Document segment
Historically, related party transactions were reviewed by our Board without any formal policies or procedures being in place. We believe the more detailed process for identifying, reviewing and assessing related party transactions required by our recently adopted Code of Business Conduct and Ethics is a preferable process for dealing with related party transactions as a public company going forward. Because we adopted our Code of Business Conduct and Ethics on July 14, 2011, all of the related party transactions described above that occurred prior to July 14, 2011 were approved under our previous practices for assessing related party transactions.
Director Independence
Please see Part III, Item 10 “Directors, Executive Officers and Corporate Governance” of this report for a discussion of director independence matters.
Item 14. Principal Accounting Fees and Services
The firm of UHY LLP (“UHY”) acts as our principal independent registered public accounting firm. UHY personnel work under the direct control of UHY partners and are leased from wholly-owned subsidiaries of UHY Advisors, Inc. in an alternative practice structure.

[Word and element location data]
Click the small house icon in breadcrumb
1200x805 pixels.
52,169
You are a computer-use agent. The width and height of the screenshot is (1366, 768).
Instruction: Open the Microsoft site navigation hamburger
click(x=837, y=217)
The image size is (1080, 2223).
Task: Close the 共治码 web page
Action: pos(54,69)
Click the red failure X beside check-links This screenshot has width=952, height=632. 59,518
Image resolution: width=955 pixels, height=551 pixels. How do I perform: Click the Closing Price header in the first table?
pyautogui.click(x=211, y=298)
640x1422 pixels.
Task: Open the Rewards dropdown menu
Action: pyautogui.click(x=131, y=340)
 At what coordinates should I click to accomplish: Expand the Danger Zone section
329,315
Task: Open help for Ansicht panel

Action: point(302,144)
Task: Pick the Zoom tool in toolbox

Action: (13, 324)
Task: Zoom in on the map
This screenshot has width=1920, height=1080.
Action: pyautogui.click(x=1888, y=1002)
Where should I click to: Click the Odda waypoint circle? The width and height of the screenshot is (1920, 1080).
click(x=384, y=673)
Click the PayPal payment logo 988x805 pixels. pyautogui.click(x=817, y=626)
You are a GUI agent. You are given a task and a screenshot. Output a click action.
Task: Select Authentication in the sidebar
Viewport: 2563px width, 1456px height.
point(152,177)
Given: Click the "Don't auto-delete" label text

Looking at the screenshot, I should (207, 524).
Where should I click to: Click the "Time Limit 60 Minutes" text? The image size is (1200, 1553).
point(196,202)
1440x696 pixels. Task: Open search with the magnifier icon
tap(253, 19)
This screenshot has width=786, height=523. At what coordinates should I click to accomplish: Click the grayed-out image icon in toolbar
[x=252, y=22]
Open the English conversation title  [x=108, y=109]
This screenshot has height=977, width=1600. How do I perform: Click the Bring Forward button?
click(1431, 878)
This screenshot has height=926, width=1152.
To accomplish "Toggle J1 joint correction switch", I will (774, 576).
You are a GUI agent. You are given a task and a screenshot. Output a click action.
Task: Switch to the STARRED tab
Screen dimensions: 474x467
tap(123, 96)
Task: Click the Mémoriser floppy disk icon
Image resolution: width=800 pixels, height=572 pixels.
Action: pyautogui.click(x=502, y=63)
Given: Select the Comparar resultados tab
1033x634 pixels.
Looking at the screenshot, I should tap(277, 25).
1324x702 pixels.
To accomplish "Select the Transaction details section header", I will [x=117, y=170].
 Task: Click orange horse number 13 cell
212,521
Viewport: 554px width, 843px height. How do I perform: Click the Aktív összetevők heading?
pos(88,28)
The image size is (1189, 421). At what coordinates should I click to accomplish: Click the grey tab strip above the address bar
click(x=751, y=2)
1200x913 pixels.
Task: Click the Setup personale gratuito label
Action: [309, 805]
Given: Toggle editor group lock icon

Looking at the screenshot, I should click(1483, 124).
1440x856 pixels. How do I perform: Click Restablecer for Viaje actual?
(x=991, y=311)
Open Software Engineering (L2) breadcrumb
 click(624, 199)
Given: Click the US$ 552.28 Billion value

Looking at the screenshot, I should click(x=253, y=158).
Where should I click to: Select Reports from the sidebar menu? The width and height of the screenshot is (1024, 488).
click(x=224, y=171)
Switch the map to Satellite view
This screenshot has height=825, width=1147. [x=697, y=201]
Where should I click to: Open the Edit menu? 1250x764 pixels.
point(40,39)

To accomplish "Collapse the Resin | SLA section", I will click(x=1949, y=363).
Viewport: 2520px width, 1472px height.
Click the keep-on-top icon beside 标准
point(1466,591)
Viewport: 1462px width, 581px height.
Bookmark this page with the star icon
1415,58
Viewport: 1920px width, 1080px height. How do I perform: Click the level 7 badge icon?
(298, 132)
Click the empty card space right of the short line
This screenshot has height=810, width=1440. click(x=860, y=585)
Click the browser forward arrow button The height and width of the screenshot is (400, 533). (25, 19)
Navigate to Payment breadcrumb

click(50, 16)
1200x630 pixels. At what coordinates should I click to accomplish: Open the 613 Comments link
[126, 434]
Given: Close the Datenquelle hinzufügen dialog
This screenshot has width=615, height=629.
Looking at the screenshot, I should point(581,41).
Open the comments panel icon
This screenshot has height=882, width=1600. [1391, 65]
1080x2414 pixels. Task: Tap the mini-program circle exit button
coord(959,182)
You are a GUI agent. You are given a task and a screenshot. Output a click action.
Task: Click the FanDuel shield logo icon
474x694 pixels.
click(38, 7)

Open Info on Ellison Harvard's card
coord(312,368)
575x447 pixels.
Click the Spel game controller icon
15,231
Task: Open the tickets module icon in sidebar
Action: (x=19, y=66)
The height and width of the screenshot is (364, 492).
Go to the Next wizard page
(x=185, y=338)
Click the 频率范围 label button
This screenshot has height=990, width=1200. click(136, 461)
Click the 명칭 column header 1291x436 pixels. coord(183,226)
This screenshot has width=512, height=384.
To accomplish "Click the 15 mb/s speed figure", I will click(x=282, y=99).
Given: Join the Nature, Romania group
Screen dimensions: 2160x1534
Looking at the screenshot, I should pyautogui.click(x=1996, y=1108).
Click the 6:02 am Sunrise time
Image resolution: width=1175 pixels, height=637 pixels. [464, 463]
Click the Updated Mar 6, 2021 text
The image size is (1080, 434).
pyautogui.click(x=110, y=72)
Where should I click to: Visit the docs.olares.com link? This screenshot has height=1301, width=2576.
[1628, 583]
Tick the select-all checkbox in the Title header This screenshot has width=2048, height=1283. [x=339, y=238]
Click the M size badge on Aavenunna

Directions
a) According to the annual report excerpt, on what date was the Code of Business Conduct and Ethics adopted?
b) Carry on the annual report excerpt, beginning right after its final sentence.

Responses
a) July 14, 2011.

b)
Set forth below is a summary of fees paid to UHY, who has served as our independent registered public accounting firm since December 17, 2010, for services related to the fiscal years ended December 31, 2011 and December 31, 2010. In determining the independence of UHY, the Audit Committee considered whether the provision of non-audit services is compatible with maintaining UHY’s independence.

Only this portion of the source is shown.